En un hermoso ensayo sobre la realidad de la ficción, Humberto Eco relata cómo se propuso seguir los pasos de d'Artagnan a través del París del siglo XVII. Cotejando escrupulosamente la novela de Dumas, Eco rehizo el trayecto que condujo una noche remota al joven aprendiz de mosquetero desde el balcón de su amada Constance Bonancieux hasta el cuartel general del Señor de Treville, atravesando segmentos de lo que hoy es el barrio de Luxembourg, en la Rive Gauche. D'Artagnan había obtenido el primer beso de Constance aquella noche, y por eso regresaba al cuartel un tanto anonadado, envuelto en algodones, sin darse demasiada cuenta de si sus pies rozaban el empedrado de las calles: tanto era su entusiasmo que no sabía por dónde atajaba, en qué esquina se volvía para retomar el sendero que debía conducirle a casa. En cierto momento, d'Artagnan emboca la rue Servadoni, una callejuela estrecha que hoy conecta la Place Saint Sulpice con la zona noreste del Barrio Latino. El problema es que en el siglo XVII, en el momento en que el joven gascón la recorre, la rue Servadoni no podía existir todavía: Servadoni, el hombre que da título a la calle, fue un arquitecto italiano afincado en Francia que diseñó la iglesia de Saint Sulpice a finales del siglo XVIII. ¿Dónde, entonces, estaba d'Artagnan? Durante toda la novela, dice Eco, ha tratado de convencérsenos de que las peripecias de Athos, Porthos, Aramis y su inexperto compañero tuvieron lugar en un París real, el que vio también a Descartes, Racine, Richelieu y Luis XIII; sin embargo, en aquel París jamás existió una rue Servadoni como la que d'Artagnan visita. Entonces, ¿dónde está la ciudad de los Tres Mosqueteros?

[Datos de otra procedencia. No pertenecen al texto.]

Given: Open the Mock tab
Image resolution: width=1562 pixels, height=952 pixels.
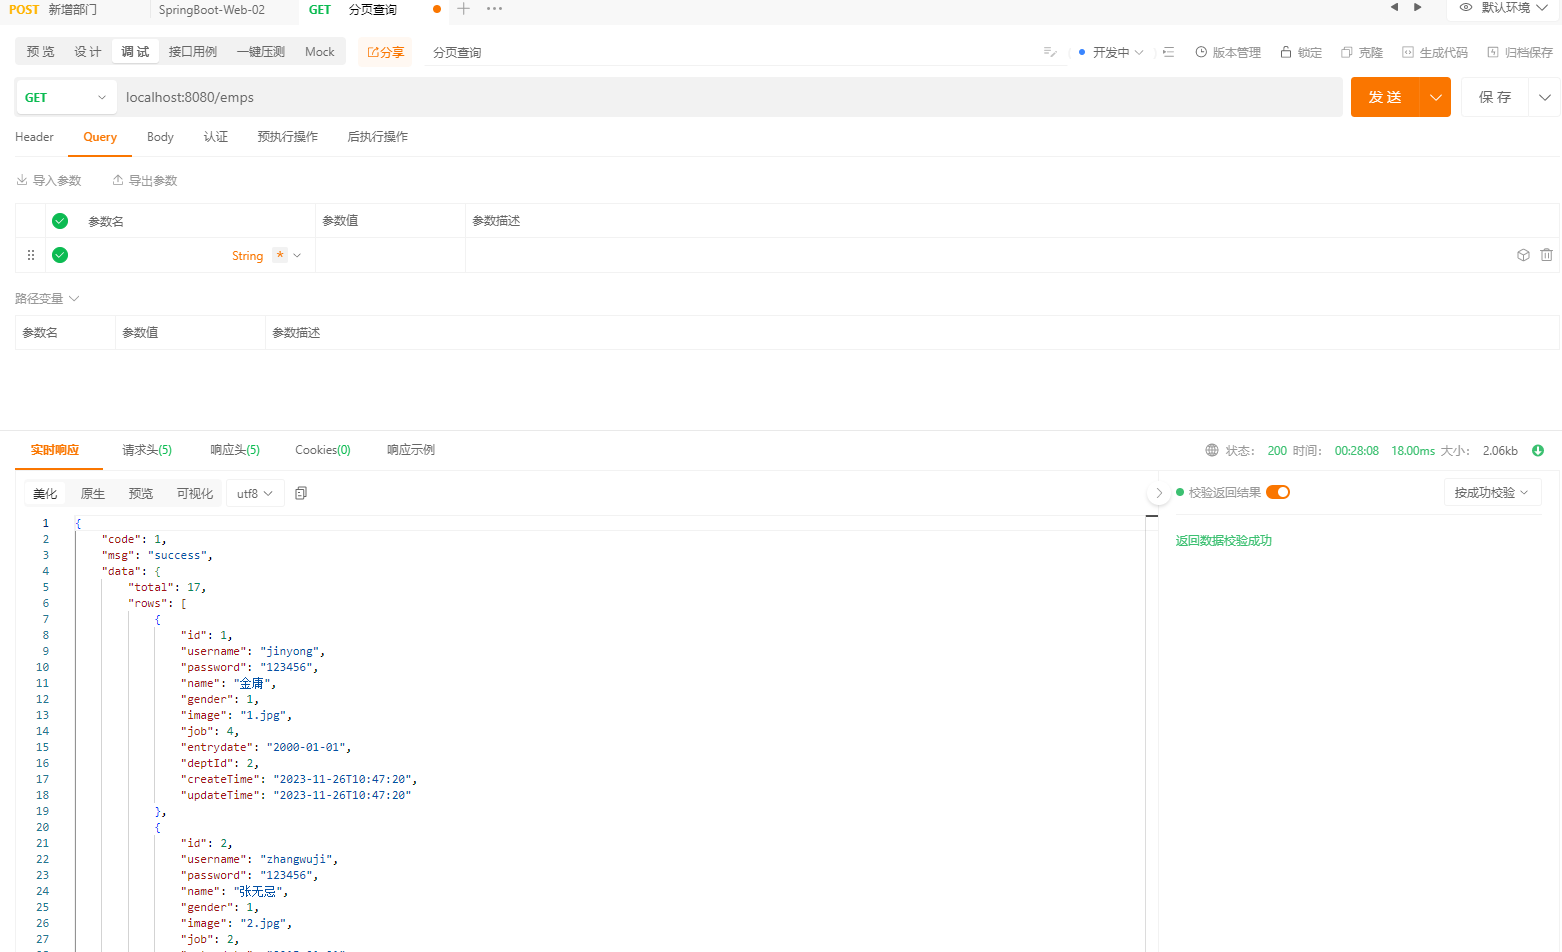Looking at the screenshot, I should (319, 51).
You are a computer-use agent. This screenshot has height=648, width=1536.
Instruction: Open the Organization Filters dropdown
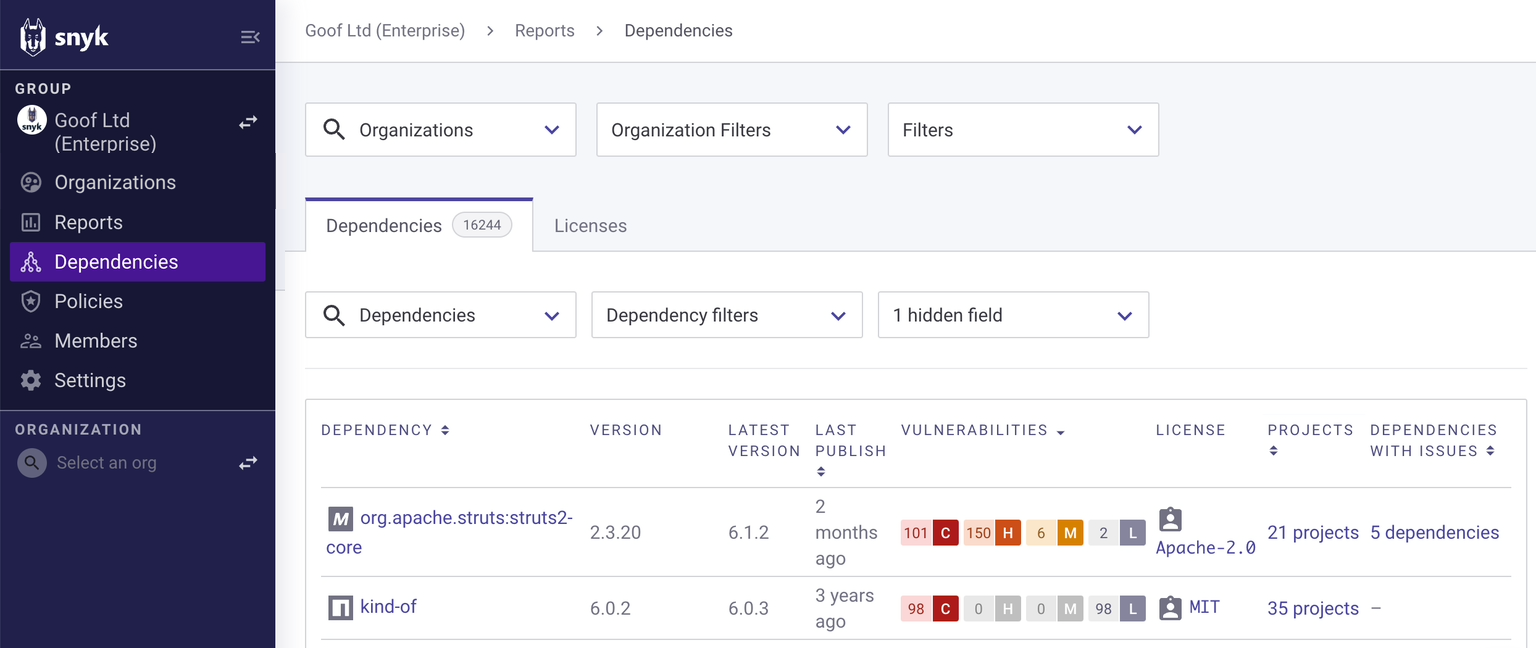[731, 130]
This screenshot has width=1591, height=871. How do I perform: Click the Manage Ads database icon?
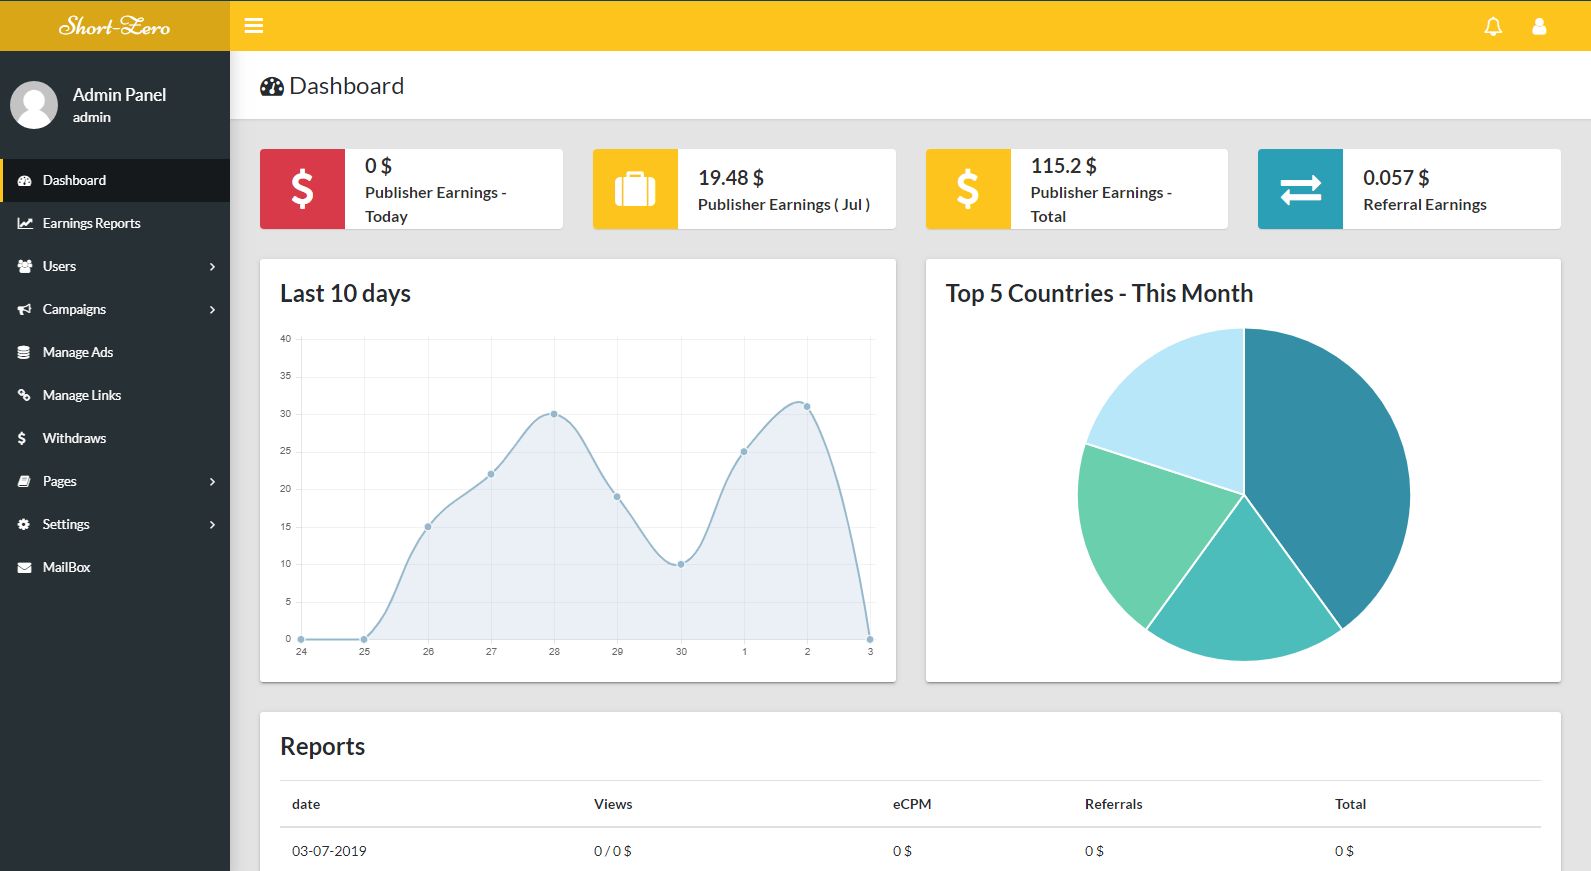pyautogui.click(x=24, y=353)
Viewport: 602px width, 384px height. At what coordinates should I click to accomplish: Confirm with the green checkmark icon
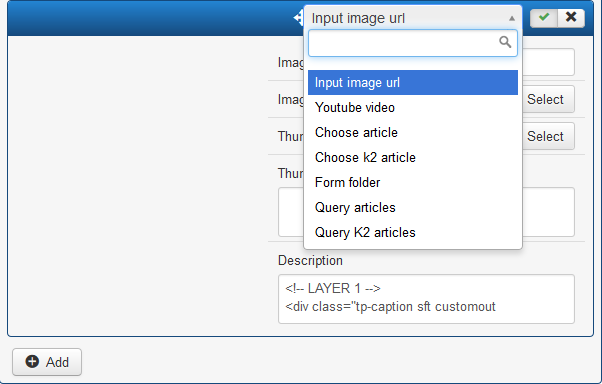544,17
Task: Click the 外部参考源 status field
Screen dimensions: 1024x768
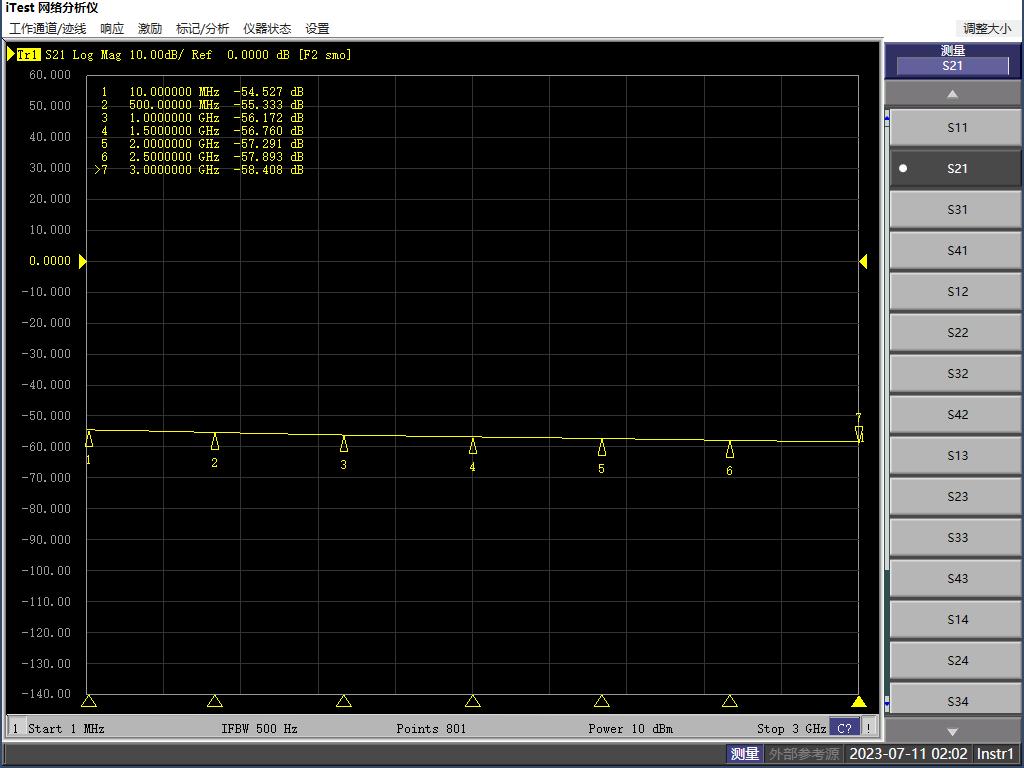Action: tap(804, 754)
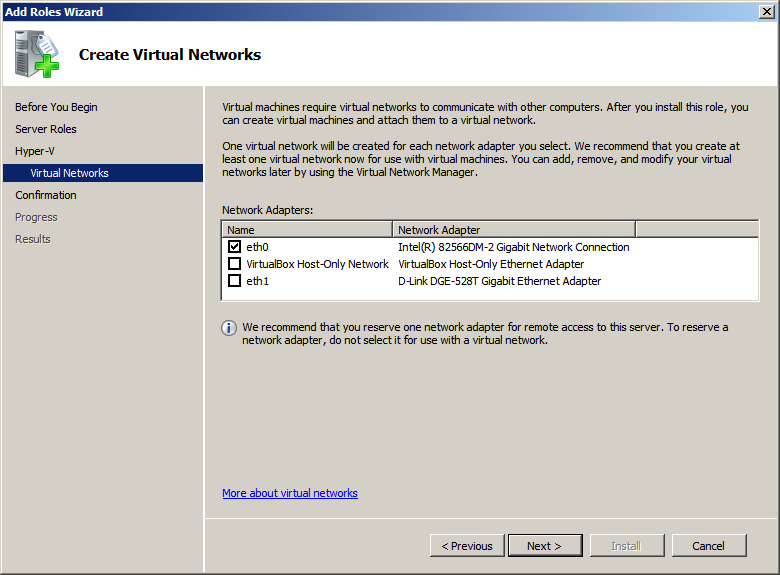
Task: Sort by the Name column header
Action: click(x=307, y=229)
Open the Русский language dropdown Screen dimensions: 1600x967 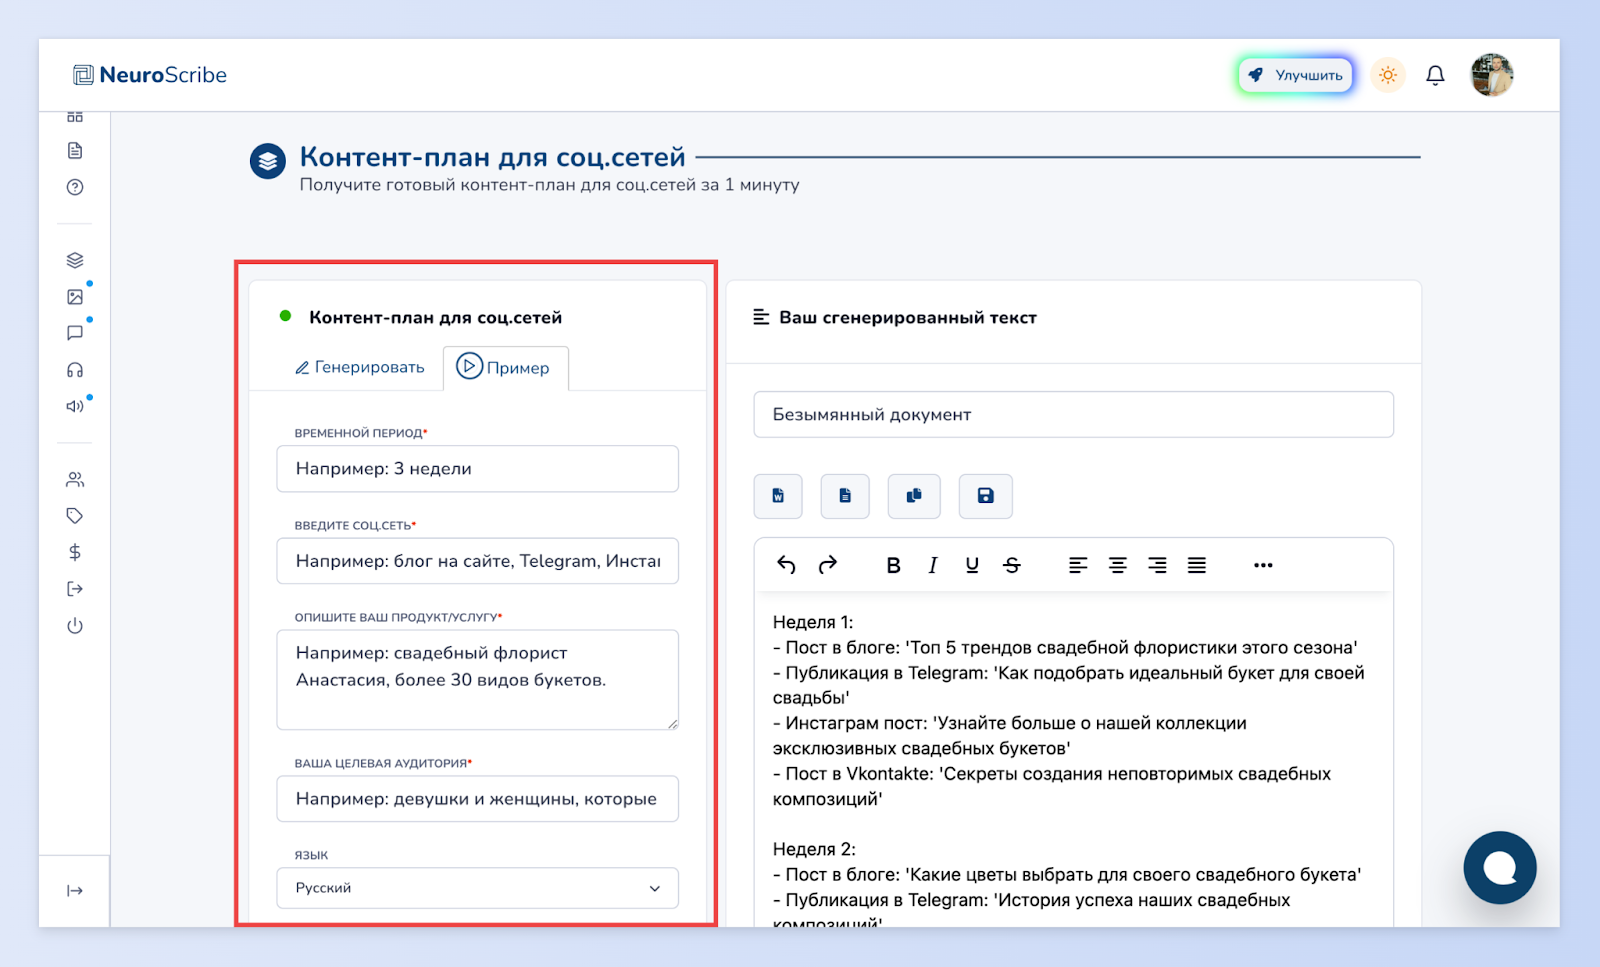point(477,888)
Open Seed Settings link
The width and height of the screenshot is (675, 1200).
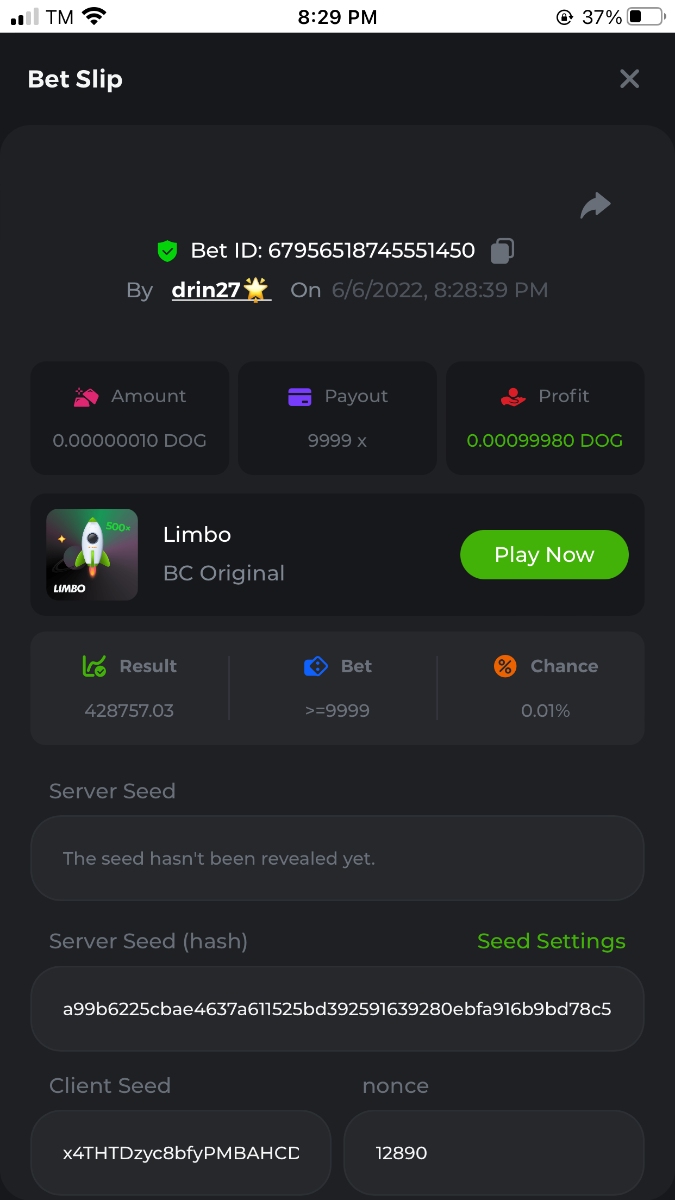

La perplejidad constituye parte del arte. No podemos estar seguros de que las ciudades y los paisajes que se nos presentan en los libros o las pinturas sean los mismos que aprendimos con ingenuidad en las clases de Geografía y que revistamos cuando sacamos una guía de viajes de un estante. En el cine, tal vez, la paradoja se vuelve más alarmante: casi se exige al espectador que realice un acto de fe y que olvide por un instante la imposibilidad de que aquello que contempla en la pantalla sea la antigua Roma o el salvaje Oeste. El arte fomenta la sospecha de que espacio y tiempo son convenciones manidas, que sólo se avienen a aceptar mentes demasiado perezosas: hoy paseo hasta la Plaza de España de Sevilla y por un momento, mientras recorro la columnata interior, me hallo en el distante principado galáctico que George Lucas imagina en el último capítulo de su saga cinematográfica; mirando en otra dirección, puedo encontrarme fácilmente en el El Cairo de 1917, a cuyo cuartel general británico regresa Lawrence de Arabia a rendir cuentas a sus superiores. Dentro de un año, cuando se estrene el filme, observaremos que James Bond va y viene por la caleta de Cádiz asegurando sin ninguna clase de pudor que hace escala en La Habana, y contemplaremos las tumultuosas aguas del Atlántico como si fueran las de un mar más tranquilo y legendario, el Caribe de los piratas. Y es que nada está donde debería estar, sino que se construye: la ciudad viaja siempre con nosotros, decía Kavafis, y crece donde acampamos.